Antes de abrir os olhos é importante, e tão importante que repito, antes de abrir os olhos é importante, apalpando ao redor, analisar se não há migalhas de sonhos em tua cama, banco de praça, sarjeta ou onde quer que você tenha escolhido, ainda que involuntariamente, passar a noite (ou o dia, caso a noite lhe seja por demais sombria para ser desafiada de olhos fechados), porque o grande risco de se abrir os olhos e encontrar um rabo de sonho, ainda que escapulindo dela, passeando pela tua realidade, é que isso pode escancarar uma porta irreversível. Portanto, antes de assumirmos o fim do idílio ou do lúgubre que foi nosso onírico particular, antes de desatarmos nossas pálpebras e limparmos a poeira da solda dos cantos, devemos seguir alguns passos fundamentais.

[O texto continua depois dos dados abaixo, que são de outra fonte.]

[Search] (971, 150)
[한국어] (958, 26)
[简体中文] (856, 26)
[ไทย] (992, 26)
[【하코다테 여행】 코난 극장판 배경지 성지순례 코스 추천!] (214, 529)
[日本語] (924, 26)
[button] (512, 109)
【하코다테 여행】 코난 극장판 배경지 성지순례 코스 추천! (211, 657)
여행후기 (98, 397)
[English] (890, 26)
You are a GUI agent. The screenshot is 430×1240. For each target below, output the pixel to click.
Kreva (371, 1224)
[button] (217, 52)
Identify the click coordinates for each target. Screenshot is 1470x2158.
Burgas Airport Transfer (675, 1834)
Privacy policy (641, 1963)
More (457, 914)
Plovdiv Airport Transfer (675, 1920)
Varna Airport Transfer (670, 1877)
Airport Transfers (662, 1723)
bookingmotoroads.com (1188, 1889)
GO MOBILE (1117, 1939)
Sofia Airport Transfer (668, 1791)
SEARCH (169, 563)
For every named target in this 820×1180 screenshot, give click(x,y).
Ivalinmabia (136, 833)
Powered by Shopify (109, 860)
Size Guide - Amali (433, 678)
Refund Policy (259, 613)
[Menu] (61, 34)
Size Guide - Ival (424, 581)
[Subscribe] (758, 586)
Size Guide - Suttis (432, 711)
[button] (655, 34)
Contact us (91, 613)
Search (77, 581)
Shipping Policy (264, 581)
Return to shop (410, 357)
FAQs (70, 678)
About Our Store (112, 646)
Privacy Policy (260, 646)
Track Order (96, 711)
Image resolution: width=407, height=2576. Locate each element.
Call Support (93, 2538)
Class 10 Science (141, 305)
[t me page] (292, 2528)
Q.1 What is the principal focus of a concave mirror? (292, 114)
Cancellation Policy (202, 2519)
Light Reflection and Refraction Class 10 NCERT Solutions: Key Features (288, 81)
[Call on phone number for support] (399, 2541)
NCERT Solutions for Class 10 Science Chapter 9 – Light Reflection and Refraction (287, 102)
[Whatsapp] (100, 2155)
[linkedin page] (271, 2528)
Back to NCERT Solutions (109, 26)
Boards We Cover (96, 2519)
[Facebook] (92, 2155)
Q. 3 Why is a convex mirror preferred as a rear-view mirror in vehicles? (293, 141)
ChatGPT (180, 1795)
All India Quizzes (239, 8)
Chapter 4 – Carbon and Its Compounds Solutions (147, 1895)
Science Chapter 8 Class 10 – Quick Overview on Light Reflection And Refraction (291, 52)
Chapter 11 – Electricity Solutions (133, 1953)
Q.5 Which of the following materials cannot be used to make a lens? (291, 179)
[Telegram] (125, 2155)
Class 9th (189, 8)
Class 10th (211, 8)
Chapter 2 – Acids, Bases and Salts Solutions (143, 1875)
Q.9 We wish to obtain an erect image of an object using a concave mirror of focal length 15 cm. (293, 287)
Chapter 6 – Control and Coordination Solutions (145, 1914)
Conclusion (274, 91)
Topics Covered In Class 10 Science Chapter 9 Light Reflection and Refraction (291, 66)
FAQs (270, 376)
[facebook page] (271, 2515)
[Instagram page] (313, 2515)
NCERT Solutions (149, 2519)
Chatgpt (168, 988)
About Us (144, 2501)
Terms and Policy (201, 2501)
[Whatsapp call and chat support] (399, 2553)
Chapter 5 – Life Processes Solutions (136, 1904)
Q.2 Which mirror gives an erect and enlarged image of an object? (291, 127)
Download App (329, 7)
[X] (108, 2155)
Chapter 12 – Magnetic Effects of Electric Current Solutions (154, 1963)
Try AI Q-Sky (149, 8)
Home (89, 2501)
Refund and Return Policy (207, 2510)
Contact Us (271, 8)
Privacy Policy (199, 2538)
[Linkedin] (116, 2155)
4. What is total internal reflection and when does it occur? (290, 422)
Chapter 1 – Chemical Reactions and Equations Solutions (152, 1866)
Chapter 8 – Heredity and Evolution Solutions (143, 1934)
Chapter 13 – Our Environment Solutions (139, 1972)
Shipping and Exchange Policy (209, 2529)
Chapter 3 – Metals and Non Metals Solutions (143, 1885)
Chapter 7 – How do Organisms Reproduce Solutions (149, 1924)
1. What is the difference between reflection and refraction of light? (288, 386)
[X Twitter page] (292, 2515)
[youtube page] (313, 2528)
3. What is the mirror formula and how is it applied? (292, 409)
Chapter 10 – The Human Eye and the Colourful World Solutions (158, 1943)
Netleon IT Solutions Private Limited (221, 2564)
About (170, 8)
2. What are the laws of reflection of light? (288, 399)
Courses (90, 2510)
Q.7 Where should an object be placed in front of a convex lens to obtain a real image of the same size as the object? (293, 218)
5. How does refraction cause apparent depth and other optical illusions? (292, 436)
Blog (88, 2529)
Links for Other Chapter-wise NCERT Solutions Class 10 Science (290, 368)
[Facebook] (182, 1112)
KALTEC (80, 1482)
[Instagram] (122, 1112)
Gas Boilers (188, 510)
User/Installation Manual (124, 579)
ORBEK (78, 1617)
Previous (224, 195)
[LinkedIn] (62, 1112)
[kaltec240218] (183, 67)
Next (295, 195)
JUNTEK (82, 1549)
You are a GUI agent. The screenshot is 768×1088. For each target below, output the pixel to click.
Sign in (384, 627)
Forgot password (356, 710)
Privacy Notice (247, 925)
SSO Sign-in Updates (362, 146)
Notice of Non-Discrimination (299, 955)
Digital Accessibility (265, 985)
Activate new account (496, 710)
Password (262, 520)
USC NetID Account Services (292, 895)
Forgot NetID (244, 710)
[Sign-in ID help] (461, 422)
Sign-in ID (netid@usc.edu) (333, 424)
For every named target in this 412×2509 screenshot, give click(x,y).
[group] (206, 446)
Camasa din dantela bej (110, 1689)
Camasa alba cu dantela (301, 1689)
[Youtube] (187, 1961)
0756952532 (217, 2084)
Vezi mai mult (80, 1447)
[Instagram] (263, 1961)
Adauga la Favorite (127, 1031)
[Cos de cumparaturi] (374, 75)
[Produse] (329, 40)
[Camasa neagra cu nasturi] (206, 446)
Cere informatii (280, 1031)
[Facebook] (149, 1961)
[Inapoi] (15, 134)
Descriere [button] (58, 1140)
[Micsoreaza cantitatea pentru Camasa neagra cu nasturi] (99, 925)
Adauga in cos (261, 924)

Mas, antes, também, não esqueça que a tua realidade influencia a dos outros (com o inverso não é diferente, mas quanto a isso você nada pode fazer) e por isso não leia esta e as próximas páginas distraidamente, repetindo o que é de costume quando tem nas mãos aqueles manuais que folheia pensando na grama que deve cortar no dia seguinte ou no perdão que deveria ter implorado há tantos anos. Leia com atenção, sem preocupar-se como o excesso dela, como se você fosse, num submarino, o responsável pelo fechamento hermético da escotilha antes da submersão.
Foi sonho ou pesadelo?, é a primeira - e única - pergunta que você deve se fazer, mas esta não é uma resposta simples porque um tema ou emoção, analisados isoladamente, podem suscitar interpretações equivocadas. Uma onda gigante, a título de exemplo, jamais seria para um surfista o desespero que significa para o sobrevivente de um naufrágio. Da mesma forma, a alegria de reencontrar quem nos estufa de saudade pode ser considerada um pesadelo se, no último encontro (quando, mesmo acordados, despertamos), descobrimos naquela pessoa um monstro.
Foi sonho?, não se preocupe, basta incutir em si, ainda que um milésimo de segundo, antes da lucidez, a idéia de que está sendo acordado pela música aguda no rádio longínquo, pela pamonha oferecida, seduzindo a sua fome pelo carro de som, pelo despertador indecoroso, pelo telefonema irresponsável, pelo frio, pelo calor ou até mesmo pelo puro e simples fim do sono, que jamais aconteceria, mas ninguém precisa saber, se um de nossos sentidos não fosse devidamente cutucado. Assim, a realidade é que entrará em seu sonho e jamais o contrário
Foi pesadelo?, acorde bem devagar, de preferência leve um minuto (suponha os segundos, apenas, jamais procure o relógio) antes de abrir os olhos assustado com aquilo que viu, presenciou ou pressentiu que aconteceria, senão você até se imaginará desperto, mas a verdade é que estará definitivamente agrilhoado àquele pesadelo, tomando o seu lugar, na sua antiga, doce, despreocupada e maternal realidade, aquele ou aquilo que se refestelou assistindo à sua angústia e que você só não reparou a gargalhada porque estava ocupado demais sentindo medo.
Se você estiver pensando agora que a sua realidade está muito distante de ser digna dos melhores sonhos, destituída das qualidades que expus há pouco, meus sinceros sentimentos. Talvez você não tenha parado para refletir que está lendo isto aqui depois, talvez bastante depois, de um dia ter acordado sobressaltado, esbugalhando os olhos num átimo para tentar escapar, em vão, daquele primeiro pesadelo onde até hoje mora.